Faux Pause 2: Warmest November On Record, Reports NASA, As New Studies Confirm Warming Trend. Here's an excerpt of a good explanation from ThinkProgress: "
A new study by British and Canadian researchers shows that the global temperature rise of the past 15 years has been greatly underestimated. The reason is the data gaps in the weather station network, especially in the Arctic. If you fill these data gaps using satellite measurements, the warming trend is more than doubled in the widely used HadCRUT4 data, and the much-discussed “warming pause” has virtually disappeared.
“There are no permanent weather stations in the Arctic Ocean, the place on Earth that has been warming fastest,” as New Scientist explained five years ago. “The UK’s Hadley Centre record simply excludes this area, whereas the NASA version assumes its surface temperature is the same as that of the nearest land-based stations...”

Graphic credit above: "The corrected data (bold lines) are shown compared to the uncorrected ones (thin lines)." Via RealClimate.

New Climate Records Focus On Earth's Sensitivity. Here's a clip from a story at Climate New Network and Climate Central: "...The Geological Society of London (GSL) says the sensitivity of the Earth’s climate to CO2 could be double earlier estimates. The Society has published an addition to a report by a GSL working party in 2010, which was entitled Climate Change: Evidence from teh Geological Record.
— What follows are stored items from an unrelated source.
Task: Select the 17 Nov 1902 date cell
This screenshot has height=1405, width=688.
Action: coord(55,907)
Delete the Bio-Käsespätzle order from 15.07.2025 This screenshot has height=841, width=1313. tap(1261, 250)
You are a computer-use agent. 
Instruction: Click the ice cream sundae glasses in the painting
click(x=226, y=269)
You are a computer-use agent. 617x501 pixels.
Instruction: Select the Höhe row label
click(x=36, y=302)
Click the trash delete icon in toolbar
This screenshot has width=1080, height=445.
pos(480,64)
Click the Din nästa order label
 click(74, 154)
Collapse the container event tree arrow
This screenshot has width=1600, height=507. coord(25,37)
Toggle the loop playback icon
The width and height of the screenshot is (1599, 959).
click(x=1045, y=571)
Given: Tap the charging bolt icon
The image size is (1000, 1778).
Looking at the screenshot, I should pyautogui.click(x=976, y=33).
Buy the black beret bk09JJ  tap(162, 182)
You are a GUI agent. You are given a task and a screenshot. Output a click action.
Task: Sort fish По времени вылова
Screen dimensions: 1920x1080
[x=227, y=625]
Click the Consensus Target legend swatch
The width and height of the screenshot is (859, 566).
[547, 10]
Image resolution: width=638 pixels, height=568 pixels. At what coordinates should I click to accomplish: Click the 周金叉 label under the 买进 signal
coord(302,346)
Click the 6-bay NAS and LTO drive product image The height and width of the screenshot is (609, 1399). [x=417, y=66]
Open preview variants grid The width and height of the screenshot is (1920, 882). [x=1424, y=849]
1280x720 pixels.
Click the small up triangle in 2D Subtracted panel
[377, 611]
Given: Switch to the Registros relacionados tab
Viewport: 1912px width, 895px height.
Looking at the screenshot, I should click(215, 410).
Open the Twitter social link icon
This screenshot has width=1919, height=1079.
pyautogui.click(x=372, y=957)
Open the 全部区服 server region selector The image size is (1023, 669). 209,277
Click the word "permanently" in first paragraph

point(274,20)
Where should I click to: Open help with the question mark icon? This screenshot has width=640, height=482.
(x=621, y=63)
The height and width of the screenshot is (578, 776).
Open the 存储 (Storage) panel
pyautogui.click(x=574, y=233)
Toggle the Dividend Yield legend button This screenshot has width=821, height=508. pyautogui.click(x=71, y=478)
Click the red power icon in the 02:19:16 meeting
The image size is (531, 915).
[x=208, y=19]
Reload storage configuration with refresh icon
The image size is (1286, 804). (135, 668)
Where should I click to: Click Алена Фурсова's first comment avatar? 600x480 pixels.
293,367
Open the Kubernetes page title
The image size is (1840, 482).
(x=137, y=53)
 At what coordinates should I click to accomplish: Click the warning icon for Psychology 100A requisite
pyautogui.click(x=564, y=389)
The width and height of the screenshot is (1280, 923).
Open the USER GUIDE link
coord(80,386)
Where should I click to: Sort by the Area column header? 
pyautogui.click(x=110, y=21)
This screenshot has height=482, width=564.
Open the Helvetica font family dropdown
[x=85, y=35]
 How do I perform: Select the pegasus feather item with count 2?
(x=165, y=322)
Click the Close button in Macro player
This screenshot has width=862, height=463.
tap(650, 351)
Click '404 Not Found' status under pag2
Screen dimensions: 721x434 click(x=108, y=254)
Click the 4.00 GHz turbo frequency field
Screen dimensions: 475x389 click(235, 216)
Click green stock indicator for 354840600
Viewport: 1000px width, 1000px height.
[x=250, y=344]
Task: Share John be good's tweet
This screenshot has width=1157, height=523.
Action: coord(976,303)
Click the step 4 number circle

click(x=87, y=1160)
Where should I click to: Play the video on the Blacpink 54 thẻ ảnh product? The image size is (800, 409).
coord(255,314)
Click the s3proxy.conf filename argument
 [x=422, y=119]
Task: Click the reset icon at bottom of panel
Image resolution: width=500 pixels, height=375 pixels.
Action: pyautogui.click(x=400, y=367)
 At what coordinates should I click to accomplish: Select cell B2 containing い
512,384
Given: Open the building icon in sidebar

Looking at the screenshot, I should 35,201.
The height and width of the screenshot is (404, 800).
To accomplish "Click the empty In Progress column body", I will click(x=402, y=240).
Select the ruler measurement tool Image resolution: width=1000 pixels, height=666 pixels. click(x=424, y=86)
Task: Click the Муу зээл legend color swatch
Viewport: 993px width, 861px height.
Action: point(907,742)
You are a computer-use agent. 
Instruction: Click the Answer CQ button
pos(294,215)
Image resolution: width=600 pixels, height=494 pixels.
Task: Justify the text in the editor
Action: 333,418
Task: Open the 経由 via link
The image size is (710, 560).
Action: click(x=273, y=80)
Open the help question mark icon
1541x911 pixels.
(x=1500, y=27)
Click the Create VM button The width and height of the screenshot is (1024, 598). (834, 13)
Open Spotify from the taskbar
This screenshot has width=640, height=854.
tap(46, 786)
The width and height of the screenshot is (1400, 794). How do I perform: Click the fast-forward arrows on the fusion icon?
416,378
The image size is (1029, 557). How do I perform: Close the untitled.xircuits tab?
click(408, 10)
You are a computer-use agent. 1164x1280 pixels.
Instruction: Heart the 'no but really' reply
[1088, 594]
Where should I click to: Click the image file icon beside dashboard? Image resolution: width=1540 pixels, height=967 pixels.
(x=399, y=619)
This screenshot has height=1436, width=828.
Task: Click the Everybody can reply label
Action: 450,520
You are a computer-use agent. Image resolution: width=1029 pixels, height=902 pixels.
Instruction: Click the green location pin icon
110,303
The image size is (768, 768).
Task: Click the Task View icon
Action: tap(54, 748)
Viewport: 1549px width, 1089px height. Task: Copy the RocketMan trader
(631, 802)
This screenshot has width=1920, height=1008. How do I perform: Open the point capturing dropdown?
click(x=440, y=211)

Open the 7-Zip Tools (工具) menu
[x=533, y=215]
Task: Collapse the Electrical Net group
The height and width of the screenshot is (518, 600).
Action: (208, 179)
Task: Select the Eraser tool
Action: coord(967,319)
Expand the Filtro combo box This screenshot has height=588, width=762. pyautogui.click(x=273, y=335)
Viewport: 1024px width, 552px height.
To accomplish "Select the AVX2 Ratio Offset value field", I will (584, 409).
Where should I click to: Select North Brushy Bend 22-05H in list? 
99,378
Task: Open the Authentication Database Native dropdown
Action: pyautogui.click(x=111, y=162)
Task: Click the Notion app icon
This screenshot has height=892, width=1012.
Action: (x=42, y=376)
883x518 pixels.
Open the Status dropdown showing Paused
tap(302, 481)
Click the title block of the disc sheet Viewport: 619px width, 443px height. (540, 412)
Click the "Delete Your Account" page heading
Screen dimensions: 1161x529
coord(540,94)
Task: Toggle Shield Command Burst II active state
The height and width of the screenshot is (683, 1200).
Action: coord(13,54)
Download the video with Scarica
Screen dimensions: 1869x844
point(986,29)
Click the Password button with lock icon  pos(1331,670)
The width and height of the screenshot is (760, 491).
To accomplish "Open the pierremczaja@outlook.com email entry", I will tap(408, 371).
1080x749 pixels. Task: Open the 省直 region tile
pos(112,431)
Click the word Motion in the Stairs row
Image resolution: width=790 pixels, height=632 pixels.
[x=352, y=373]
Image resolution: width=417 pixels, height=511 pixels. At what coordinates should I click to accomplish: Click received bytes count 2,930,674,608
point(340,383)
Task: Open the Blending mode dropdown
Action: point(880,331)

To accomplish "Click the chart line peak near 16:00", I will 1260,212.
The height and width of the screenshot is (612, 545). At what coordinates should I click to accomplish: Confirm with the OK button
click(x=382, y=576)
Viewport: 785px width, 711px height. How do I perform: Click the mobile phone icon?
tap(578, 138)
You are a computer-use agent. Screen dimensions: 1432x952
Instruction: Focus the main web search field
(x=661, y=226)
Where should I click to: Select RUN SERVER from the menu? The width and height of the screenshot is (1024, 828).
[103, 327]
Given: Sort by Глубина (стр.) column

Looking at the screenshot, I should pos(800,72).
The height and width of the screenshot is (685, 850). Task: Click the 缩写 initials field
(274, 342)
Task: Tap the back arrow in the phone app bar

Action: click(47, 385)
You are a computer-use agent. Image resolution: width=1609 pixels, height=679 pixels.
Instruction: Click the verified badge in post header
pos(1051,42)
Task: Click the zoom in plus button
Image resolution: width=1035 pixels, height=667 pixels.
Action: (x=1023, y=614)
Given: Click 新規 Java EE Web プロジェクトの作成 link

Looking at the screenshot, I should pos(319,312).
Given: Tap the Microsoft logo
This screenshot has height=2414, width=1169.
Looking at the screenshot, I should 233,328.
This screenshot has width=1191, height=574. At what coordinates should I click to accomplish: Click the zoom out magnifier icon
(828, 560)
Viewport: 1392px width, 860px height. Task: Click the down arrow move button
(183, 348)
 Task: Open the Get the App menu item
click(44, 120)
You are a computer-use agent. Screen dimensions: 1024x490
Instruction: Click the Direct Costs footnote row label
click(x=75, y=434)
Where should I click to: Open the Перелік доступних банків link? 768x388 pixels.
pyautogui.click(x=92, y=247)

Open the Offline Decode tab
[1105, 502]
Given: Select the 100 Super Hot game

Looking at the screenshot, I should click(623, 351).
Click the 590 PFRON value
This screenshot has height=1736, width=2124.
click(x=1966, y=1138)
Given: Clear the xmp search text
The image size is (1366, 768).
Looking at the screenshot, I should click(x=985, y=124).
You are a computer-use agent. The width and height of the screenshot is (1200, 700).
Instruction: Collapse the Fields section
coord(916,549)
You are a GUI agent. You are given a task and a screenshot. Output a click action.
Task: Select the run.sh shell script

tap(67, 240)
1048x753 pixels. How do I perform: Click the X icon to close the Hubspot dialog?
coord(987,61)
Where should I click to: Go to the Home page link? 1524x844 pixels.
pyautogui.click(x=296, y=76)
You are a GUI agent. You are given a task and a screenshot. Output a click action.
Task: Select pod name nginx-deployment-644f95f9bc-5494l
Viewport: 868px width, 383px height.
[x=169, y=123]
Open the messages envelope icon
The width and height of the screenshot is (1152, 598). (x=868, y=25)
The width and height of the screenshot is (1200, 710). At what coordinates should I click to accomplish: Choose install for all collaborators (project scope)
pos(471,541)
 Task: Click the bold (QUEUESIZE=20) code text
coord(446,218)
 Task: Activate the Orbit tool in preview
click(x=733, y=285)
The addition says many climate models typically look at short term, rapid factors when calculating the Earth’s climate sensitivity, which is defined as the average global temperature increase brought about by a doubling of CO2 in the atmosphere..."

Photo credit above: "Evidence from studies of past climate change suggest if longer-term factors are taken into account, the Earth's sensitivity to a doubling of CO2 could also be double than predicted." Credit: world.edu.